SUPPLIED TEXT section start

Your estate plan is in tip-top shape. You and your husband have the trust set up, the updated will and a topnotch planning team of experts. The life insurance is more than adequate. If both of you died tomorrow, the distribution of your shared savings and investments to your heirs is all spelled out.

But what about the family cabin in Michigan? How will four kids share the benefits and the costs of owning it?
Who gets your husband’s prized collection of baseball cards, or that Miro painting you bought together on that romantic first trip to Europe so many years ago? What about your doll collection or your jewelry, especially that ruby brooch that was passed down from your great-great grandmother?

Too often, the best-laid estate plans fail to account for emotional assets. These are the possessions that may or may not be worth much money, but carry considerable sentimental value — “the stuff” as attorney William Graf calls it. And it’s that stuff that can easily split a family asunder.

“It can be a problem, no question about it,” observes attorney David Eyrich of Statman, Harris & Eyrich, LLC. “It’s like divorce. Sometimes the big argument is not over the $5 million but who gets the kitchen table.”

Graf, of Graf & Stiebel, agrees. “It’s funny how angst and stress can transfer to silly little assets.”

Why do people tend to avoid addressing these emotional assets in their wills or trusts? Local attorneys specializing in estate planning cite numerous reasons. First, most people don’t want to think about dying or making arrangements for the earthly hereafter. It’s fairly easy to tell your four children that the money will be split equally amongst the four of them. Sitting the kids down to discuss who gets the family heirlooms makes parents anxious about potential conflicts or jealousies. “You may have three daughters saying mom promised me her ring,” Graf observes.

People and their estate planners sometimes are so focused on minimizing taxes and avoiding probate that they forget or overlook those little things that can cause big problems, says Bernard L. McKay, an estate specialist at Frost Brown Todd LLC. “A common mistake is to assume our kids will work it out. Sometimes they do, and sometimes they don’t.”
“It makes people nervous, so it’s easy to put off,” Graf says. “Lawyers realistically want to deal with every possible provision. But sometimes the clients say “Stop! Please, no more!’”

Attorney Mark S. Reckman of Wood & Lamping cautions about assumptions. Parents may think, wrongly, that their kids are as emotionally attached to some possessions as they are. Or they find their heirs are more reluctant than they are to communicate about such sensitive matters.

“Mom and dad want what’s best, and to express their love for their children,” he says, describing a common scenario. “They want to give up money while they’re alive so they can see the kids enjoy it. But the kids resist thinking of the relationship on money grounds. They say, ‘I don’t love you because of your money’.”

Then again, children can be surprising about what they do value. “A daughter may say mom’s P&G stock is important to me. It’s not really the certificates, but what they represent — the sentiment” that holds meaning, he explains.

When it comes to a family cottage, cabin or vacation home, people often care more about the idea of the place, especially fond memories associated with it, than the place itself. “Not to be too metaphysical about it, but the family cottage is not really a place,” Reckman observes. “I mean, it is a place — on Crooked Lake in Michigan or St. Mary’s Lake in Ohio — but it’s also a frame of mind.”

SUPPLIED TEXT section end

EXERCISE GOAL:
List every law firm named in the estate-planning text.

INFORMATION section start

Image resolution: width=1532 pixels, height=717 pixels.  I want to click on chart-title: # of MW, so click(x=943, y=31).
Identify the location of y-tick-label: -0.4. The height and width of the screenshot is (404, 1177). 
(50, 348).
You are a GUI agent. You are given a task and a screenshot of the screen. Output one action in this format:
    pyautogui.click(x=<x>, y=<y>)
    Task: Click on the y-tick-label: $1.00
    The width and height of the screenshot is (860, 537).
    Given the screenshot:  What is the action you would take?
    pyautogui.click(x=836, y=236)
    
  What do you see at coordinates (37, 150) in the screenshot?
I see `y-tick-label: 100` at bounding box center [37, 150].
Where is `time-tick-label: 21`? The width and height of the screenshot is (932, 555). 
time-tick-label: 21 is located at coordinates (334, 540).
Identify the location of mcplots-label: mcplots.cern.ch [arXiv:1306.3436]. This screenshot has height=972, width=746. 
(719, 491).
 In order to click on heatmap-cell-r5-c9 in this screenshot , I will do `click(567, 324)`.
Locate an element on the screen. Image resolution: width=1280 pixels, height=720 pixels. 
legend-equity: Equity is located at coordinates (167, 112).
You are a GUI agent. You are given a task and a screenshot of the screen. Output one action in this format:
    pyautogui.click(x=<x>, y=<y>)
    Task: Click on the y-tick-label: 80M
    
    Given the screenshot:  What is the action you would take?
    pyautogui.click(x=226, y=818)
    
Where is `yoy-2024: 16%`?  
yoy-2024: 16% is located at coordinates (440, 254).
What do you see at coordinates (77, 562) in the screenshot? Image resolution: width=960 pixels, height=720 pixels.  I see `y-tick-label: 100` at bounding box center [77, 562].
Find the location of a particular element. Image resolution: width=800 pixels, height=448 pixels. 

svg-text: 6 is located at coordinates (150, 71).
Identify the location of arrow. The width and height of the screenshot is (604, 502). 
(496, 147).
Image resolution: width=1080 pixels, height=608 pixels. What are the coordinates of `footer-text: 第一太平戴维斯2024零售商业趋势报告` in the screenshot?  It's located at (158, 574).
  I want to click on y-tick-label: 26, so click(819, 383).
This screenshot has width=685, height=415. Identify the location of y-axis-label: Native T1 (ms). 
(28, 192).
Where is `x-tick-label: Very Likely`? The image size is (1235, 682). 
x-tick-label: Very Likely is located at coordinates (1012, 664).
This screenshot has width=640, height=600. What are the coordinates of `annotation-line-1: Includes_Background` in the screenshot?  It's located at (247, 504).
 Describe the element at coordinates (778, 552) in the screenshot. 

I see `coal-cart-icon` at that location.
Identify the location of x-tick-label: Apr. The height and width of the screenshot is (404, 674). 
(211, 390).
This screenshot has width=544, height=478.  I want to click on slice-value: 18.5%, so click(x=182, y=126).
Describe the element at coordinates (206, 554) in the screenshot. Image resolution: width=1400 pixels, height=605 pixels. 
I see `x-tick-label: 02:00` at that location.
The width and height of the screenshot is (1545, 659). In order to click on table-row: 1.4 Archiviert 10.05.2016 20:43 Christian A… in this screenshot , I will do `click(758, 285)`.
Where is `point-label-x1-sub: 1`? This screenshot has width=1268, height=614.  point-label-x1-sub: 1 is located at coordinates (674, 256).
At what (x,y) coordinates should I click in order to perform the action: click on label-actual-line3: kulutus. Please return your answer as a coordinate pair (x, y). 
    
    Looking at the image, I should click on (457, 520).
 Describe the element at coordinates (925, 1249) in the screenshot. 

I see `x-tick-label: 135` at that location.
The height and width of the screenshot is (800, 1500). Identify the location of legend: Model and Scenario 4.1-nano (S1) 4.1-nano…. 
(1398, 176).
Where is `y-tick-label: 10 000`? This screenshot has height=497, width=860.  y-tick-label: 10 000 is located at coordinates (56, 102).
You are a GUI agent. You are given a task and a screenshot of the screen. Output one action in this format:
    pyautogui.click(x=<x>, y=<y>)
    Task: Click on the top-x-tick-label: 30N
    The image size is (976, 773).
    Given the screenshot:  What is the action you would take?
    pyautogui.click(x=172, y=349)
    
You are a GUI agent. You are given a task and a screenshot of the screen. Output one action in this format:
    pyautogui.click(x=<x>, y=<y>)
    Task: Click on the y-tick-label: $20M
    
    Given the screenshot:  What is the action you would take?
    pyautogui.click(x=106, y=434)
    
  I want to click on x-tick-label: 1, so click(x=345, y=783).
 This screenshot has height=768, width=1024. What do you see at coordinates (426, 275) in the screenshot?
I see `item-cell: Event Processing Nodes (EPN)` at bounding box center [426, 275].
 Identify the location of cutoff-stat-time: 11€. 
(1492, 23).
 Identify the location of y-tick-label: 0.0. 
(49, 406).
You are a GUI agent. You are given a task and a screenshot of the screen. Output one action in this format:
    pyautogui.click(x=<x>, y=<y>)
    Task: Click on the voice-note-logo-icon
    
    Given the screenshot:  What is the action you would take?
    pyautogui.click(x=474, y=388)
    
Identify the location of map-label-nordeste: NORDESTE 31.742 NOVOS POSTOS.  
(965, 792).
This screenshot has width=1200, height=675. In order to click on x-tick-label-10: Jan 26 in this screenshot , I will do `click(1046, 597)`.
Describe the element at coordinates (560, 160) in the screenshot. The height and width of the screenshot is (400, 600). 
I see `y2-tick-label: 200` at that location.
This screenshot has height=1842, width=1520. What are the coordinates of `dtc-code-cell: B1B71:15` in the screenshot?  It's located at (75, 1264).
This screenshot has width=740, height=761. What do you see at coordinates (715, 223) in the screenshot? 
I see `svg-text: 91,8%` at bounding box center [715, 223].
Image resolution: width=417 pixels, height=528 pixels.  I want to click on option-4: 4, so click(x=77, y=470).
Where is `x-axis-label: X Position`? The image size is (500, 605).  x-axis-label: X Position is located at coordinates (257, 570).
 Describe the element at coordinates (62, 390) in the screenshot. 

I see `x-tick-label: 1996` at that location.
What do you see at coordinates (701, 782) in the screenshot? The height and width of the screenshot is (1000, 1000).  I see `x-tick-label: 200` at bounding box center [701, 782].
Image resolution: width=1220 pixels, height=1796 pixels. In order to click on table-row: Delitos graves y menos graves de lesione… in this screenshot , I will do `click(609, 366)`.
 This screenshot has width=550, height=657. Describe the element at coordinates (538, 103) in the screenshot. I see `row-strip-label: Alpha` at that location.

INFORMATION section end

SOLVED PROBLEM:
- Statman, Harris & Eyrich, LLC
- Graf & Stiebel
- Frost Brown Todd LLC
- Wood & Lamping